The Cooperatives We Cubans Want

Daisy Valera

Havana bus. Photo: Caridad

HAVANA TIMES — Could it be that the Ministry of Transportation has come to the conclusion that the bureaucracy eating away at that agency is preventing it from providing people with decent services? Could it be that timbirichismo (the proliferation of small, privately owned food stands) has only resulted in the theft of supplies [at state workplaces] and the aggravation of the public health situation?

These questions cannot be answered with 100 percent certainty, but life in Havana today is subjecting us to bus stops with overflowing crowds and waits for transportation that last for over an hour.

Added to these are the sea of squalid little stands whose monotonous food selections are surpassed in poor quality only by the customary “rum and cigars” of state-run establishments.

As the situation of transportation and food services is beginning to get worrisome and is approaching what might call an attack of impotence, the government is allowing the use of a certain word that it managed to slip into the reform guidelines: “cooperatives.”

According to the weekly newspaper Trabajadores, cooperatives could start appearing here in the capital city [1]. But we know that the verb tense used to deliver us this news is not too encouraging.

What it does remind us is that the majority of Cuban workers, in order for us to begin forming work associations, will have to wait for a law concerning cooperatives, which seems like a game of hide and seek.

The fact that this form of free association between workers is precisely one of the best for a country that describes itself as socialist makes our current situation almost unbelievable.

Another contradiction is the alarming and unfortunate way in which the officialdom claims to be beginning to address the issue. In the words of economics professor Claudio Alberto Rivera Rodriguez (the president of the Cooperative Society of Cuba) it seems that the shot has been fired to signal the beginning:

“In our nation, there exists an agricultural model that, beyond the subjective and objective problems it presents, has given us good results.” [2]

The issue is this: If we start to create the new legal standard based on the model used in the countryside, cooperatives in the cities will be doomed to failure. Agricultural cooperatives have an inescapable difficulty – they aren’t true cooperatives.

Since the 60’s (with the Credit and Service Cooperatives, or CCS), up until the ‘90s (with the Basic Units of Production, or UBPC), this rural experiment has been suffering from top-down management by higher authorities, difficulties in accessing supplies, fixed wages, sales to the government at prices that don’t make effort worthwhile for cooperative members and the impossibility for receiving donations.

All of this has resulted in a very objectively felt food shortage, increased food imports and fields overrun by the thorny marabou brush weed.

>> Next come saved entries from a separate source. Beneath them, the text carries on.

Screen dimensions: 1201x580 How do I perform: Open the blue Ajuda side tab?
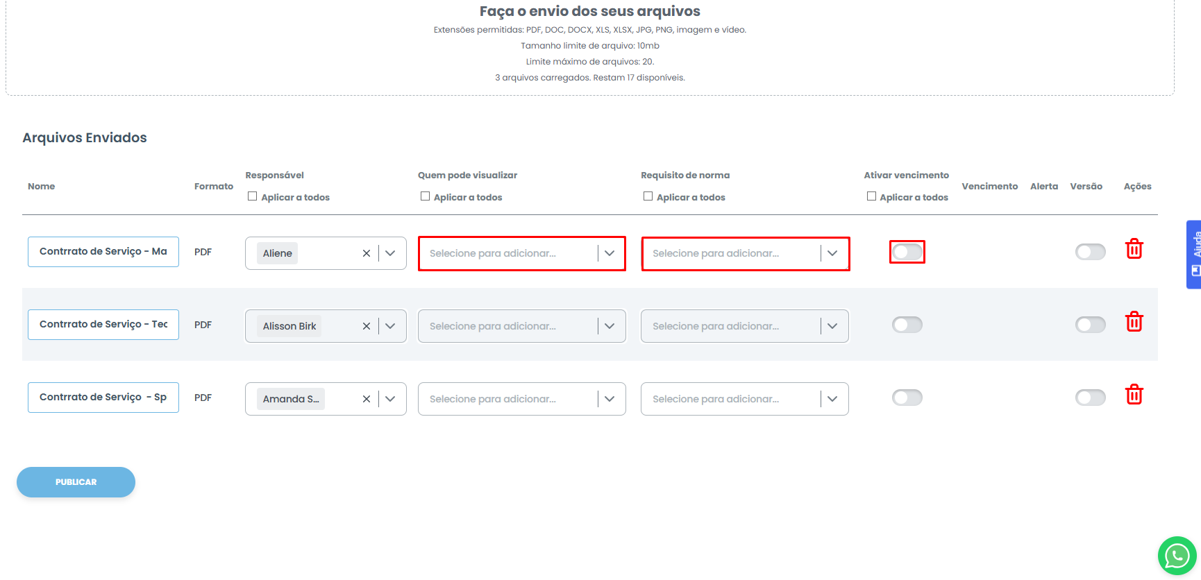coord(1194,254)

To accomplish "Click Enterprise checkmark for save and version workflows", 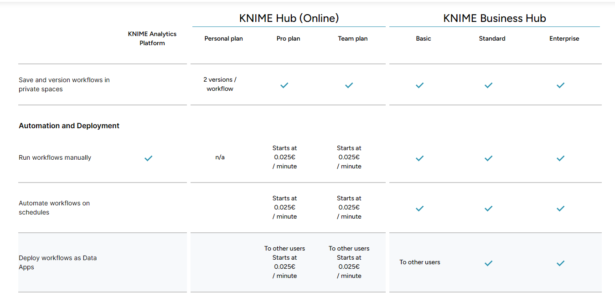I will 561,85.
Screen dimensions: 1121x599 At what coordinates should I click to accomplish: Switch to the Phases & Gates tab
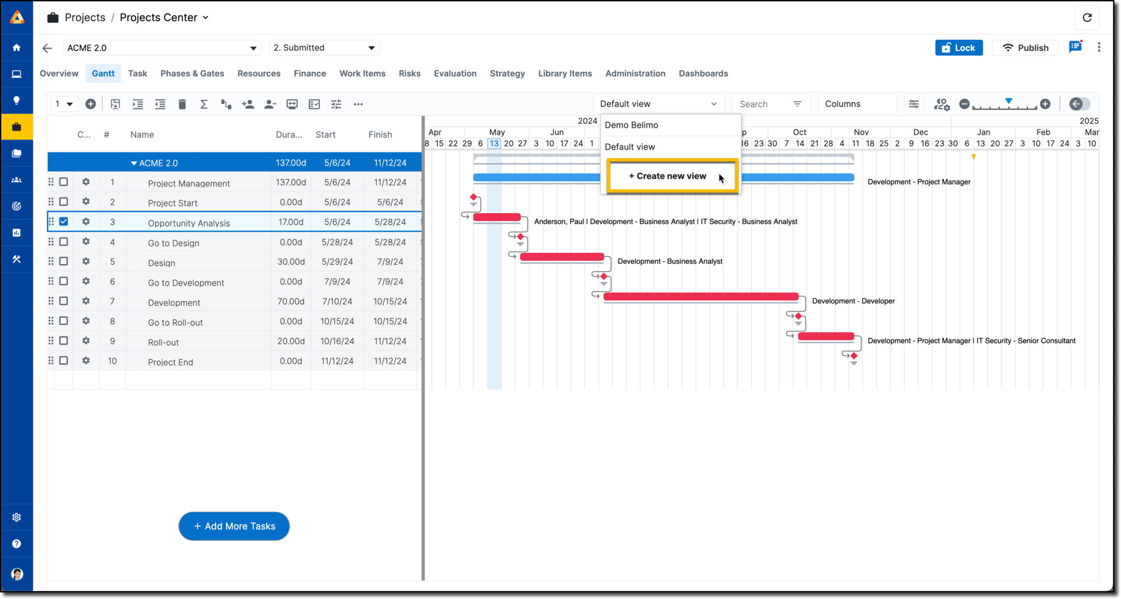192,73
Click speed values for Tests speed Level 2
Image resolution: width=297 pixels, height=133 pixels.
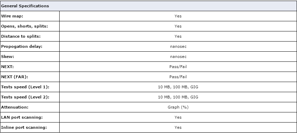pyautogui.click(x=178, y=97)
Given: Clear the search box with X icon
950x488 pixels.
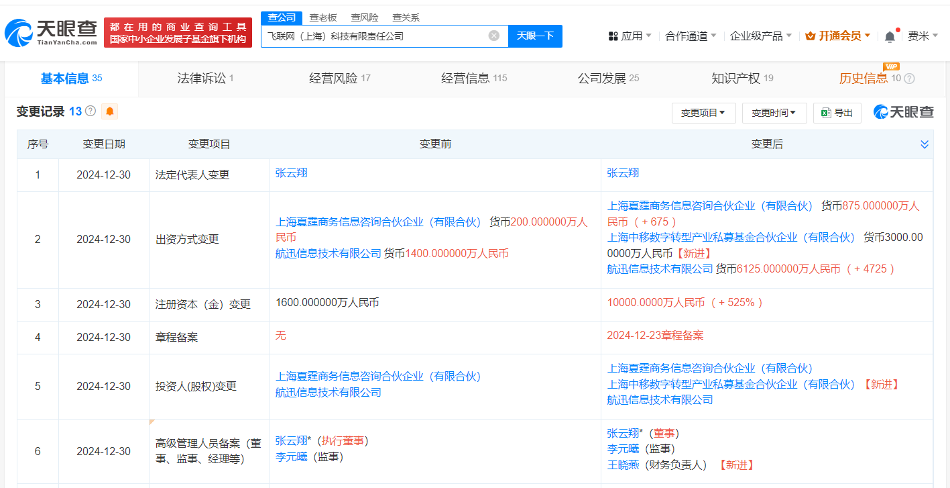Looking at the screenshot, I should (493, 36).
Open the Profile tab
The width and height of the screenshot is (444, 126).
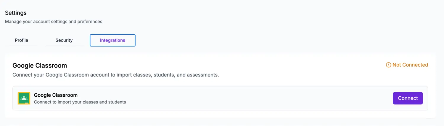pyautogui.click(x=22, y=40)
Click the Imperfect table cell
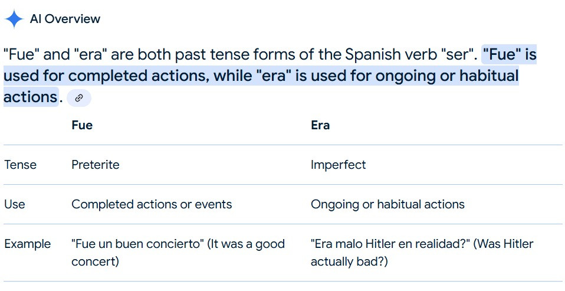 point(339,165)
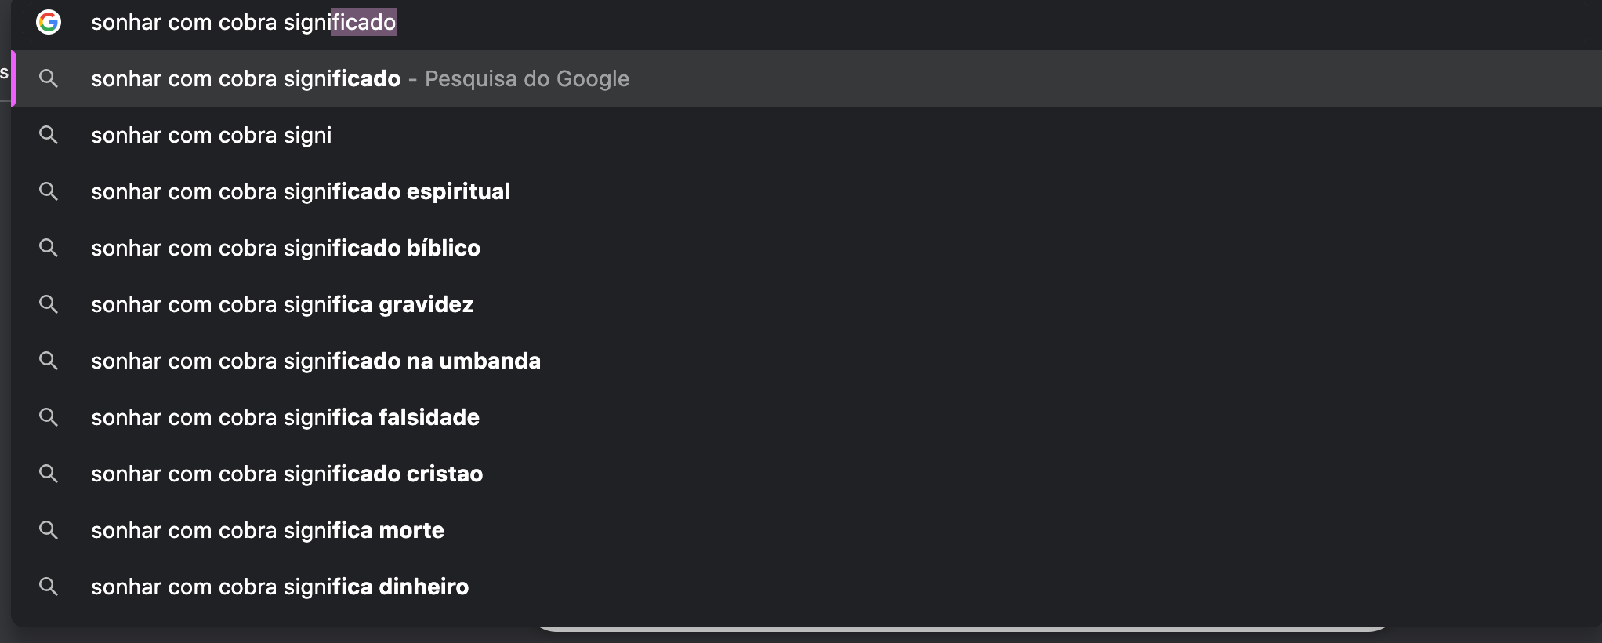This screenshot has height=643, width=1602.
Task: Click magnifier icon next to 'significa morte'
Action: tap(49, 530)
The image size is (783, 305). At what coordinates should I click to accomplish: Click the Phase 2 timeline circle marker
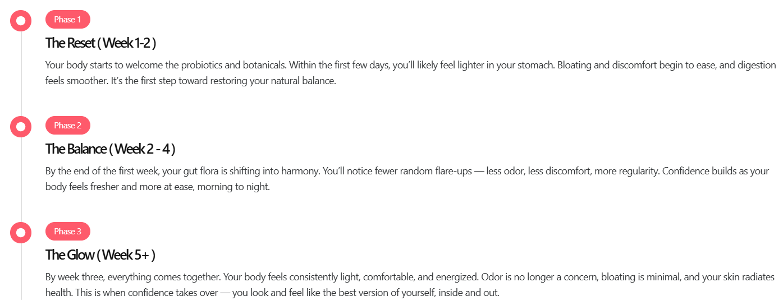point(21,127)
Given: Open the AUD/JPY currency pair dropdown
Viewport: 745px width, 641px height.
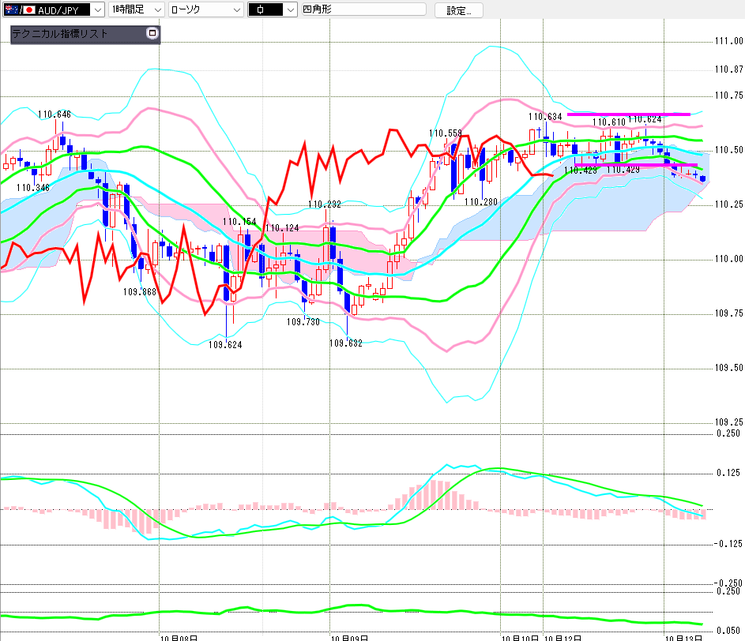Looking at the screenshot, I should coord(54,9).
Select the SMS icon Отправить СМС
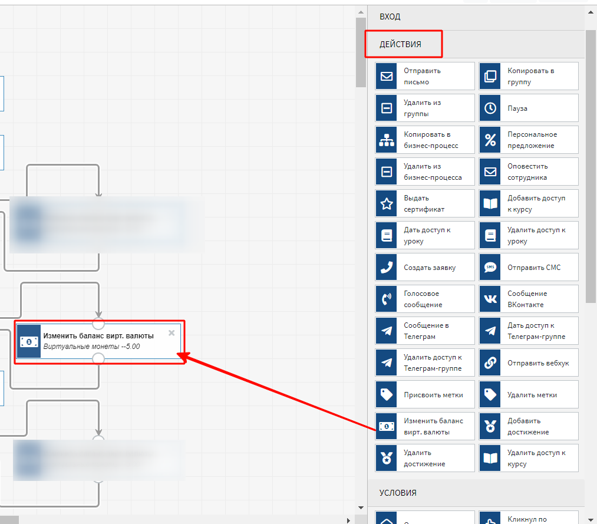Screen dimensions: 597x524 (x=490, y=267)
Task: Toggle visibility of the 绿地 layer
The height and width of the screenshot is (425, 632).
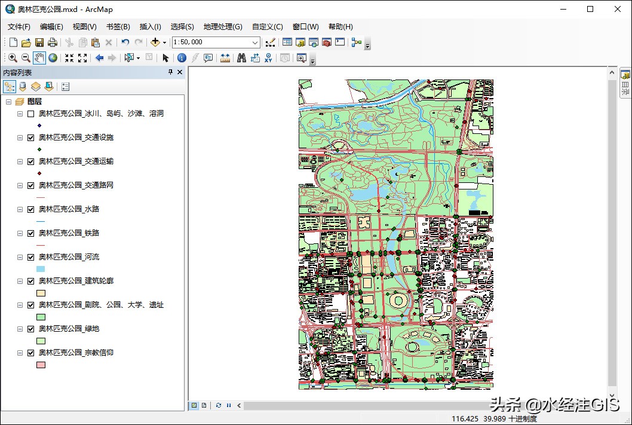Action: coord(30,329)
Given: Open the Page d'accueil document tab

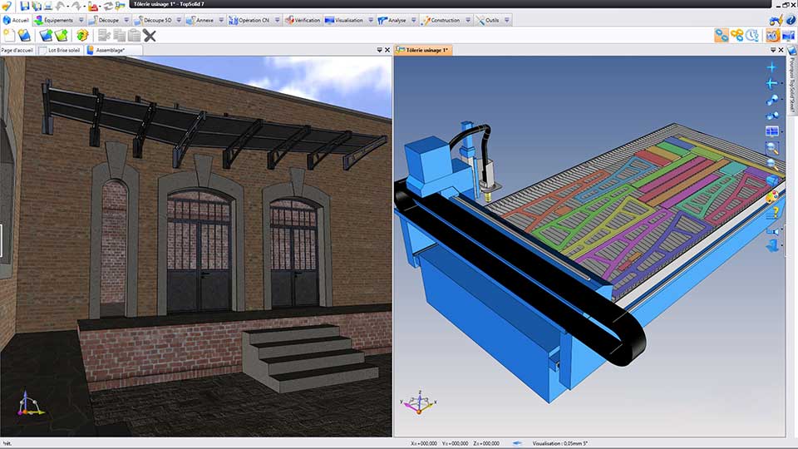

Those of us who defend the cooperative initiative do so taking into account benefits; such as representatives/leaders being appointed by the workers themselves; their position not implying wage privileges; all cooperative members having a voice and a vote, with the decisions being made as a group; wages being related to production; and, finally, the community benefiting from part of the capital being allocated to it.

What position does one take with respect to this threat posed by those who want to repeat the same mistakes? How does one to react to the possibility of any new cooperatives being hogtied by obligations to the government?

There remains no choice but to reject all mechanisms that discourage production and impede the free association of workers without bosses and demand the implementation of a tax law for cooperatives – taking into account their economic role as directly confronting capitalist dynamics.

[1] “Cooperatives Looking to Reach the City” (Las cooperativas buscan llegar a la ciudad) Trabajadores 7/9/2012
[2] “Cooperatives in Cuba Could Be Extended to Transportation, Food Services and Other Services” (Cooperativas en Cuba podrían extenderse a transporte, gastronomía y servicios) Cubadebate 7/9/2012



Daisy Valera

Daisy Valera:Soil scientist and blogger. I write from Mexico City, where Havana sometimes becomes so small that it disappears. However in others, the Cuban capital is a city so past and present that it steals your breath.

9 thoughts on “The Cooperatives We Cubans Want

  • July 17, 2012 at 7:26 pm

    Daisy, I support your post 200 percent. The state should only create a tax law according to production and personal income; these will grow depending on the growth in performance of these cooperatives in the areas of production and services. All workers are the owners of the means of production or they rent these from the state, all of them have a share in the profits and the tax payments. Such a system where people do not exploit people is also socialist.

    But of course Daisy, there must be laws or regulations that must not be organizational, managerial, or elective; as these remain for the workers. But there should be legal responsibility, this should rest with those elected of the workers. There must be a contribution to social security since these workers will have retirement, disability, pregnancy leave, etc. There should be a regulation to comply with such as for paid holidays and sick leave, abuse of authority, material responsibility, discipline and disciplinary measures, etc.

    The formation of a union of these workers can be a solution for their protection. The problem is to not leave workers without protection.

    Remember that in a cooperative there has to be more transparency in its accounts, profits, losses, debts or outstanding bills. A group of corrupt and immoral people cannot be allowed to steal or destroy a worker.

    If we want to create a society that is increasingly just, we cannot rush it like you would like, young Daisy.